Advocates, Border Residents Denounce Unconstitutional New Texas Immigration Law
Austin, TX – This morning, advocates and border residents met outside the United States Courthouse in Austin, Texas, to strongly condemn Texas’s Senate Bill 4 ahead of the first day of federal court hearings in two challenges to the law. Speakers at the press conference included litigants in the lawsuit filed by the ACLU, the ACLU of Texas, and the Texas Civil Rights Project on behalf of American Gateways and Las Americas Immigrant Advocacy Center. The United States Department of Justice has also sued the state to stop the bill’s implementation.
SB 4 is the latest in a long line of policy failures made in service to Operation Lone Star, Texas’s multibillion-dollar border scheme. Texas has seized a public park from local officials in Eagle Pass, staged a “war zone” backdrop for social media videos along the river banks using concertina wire and a heavy police and military presence, and blocked federal Border Patrol agents from entering the park, setting off a standoff with the federal government that has continued despite a Supreme Court order reinstating federal officials’ access to the border. The new law is poised to make a bad situation worse by creating a new class of state-level “illegal entry” crimes punishable by deportation that will target Black and brown Texans regardless of their immigration status.

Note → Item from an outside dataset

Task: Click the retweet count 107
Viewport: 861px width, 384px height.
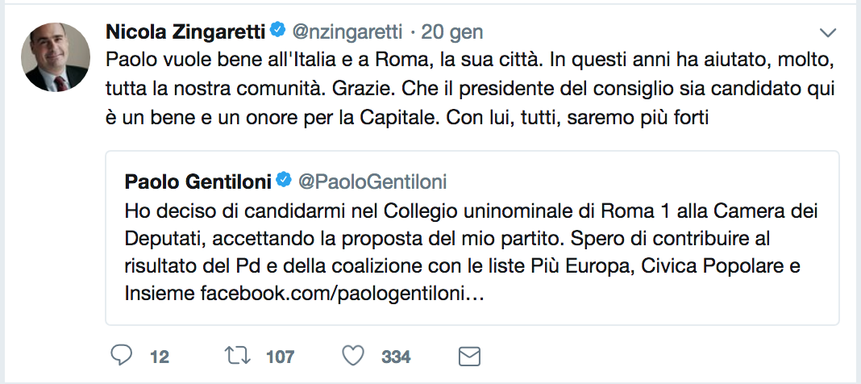Action: (280, 357)
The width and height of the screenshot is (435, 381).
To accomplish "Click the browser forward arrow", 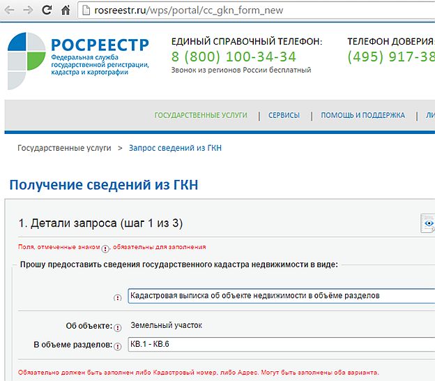I will click(27, 10).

Governor Abbott signed SB 4 into law on December 18, 2023. Without intervention, it will go into effect on March 5, 2024.
“Our city of Eagle Pass borders Piedras Negras, Mexico, and it is not invaded by migrants; it is invaded by the military,” said Pastor Julio Vasquez of Iglesia Luterana San Lucas in Eagle Pass. “Our parks meant to be for kids, games, and families are currently closed because of the military. We should all unite so our country continues to be great—great with immigrants.”
“SB 4’s unconstitutional power grab represents not a response to an uncontrollable sudden invasion of the border but the culmination of a long-term project by this state and this governor to harden our border with Mexico through systemic and literal violence, even if that means upending the tranquility of border communities against their very will,” said Aron Thorn of Texas Civil Rights Project, one of the plaintiffs in the case.
“If SB 4 stands, it would set a dangerous precedent of allowing individual states to resist any federal laws they don’t agree with, which will only create more chaos and disorder, and will prevent the hope of ever actually solving some of our biggest problems,” said Kristin Etter of Texas Immigration Law Council.
“SB 4 allows local and state law enforcement to put our parents, friends, neighbors, coworkers, classmates, and loved ones on a new pathway to deportation,” said Elyse McMahon on behalf of American Gateways and Las Americas Immigrant Advocacy Center, both plaintiffs in the case. “We are here to protect the people of Texas from the unconstitutional overreach of the State of Texas.”
“I am a person directly impacted by the SB 4 bill the governor wants to implement on March 5,” said a member of Mujeres Luchadoras who spoke at the press event and prefers not to be named.“This bill affects all of us who are in the process of receiving asylum, people with pending visas, and youth with DACA. We’re all at risk of deportation, and we’re calling on the judge to hear us.”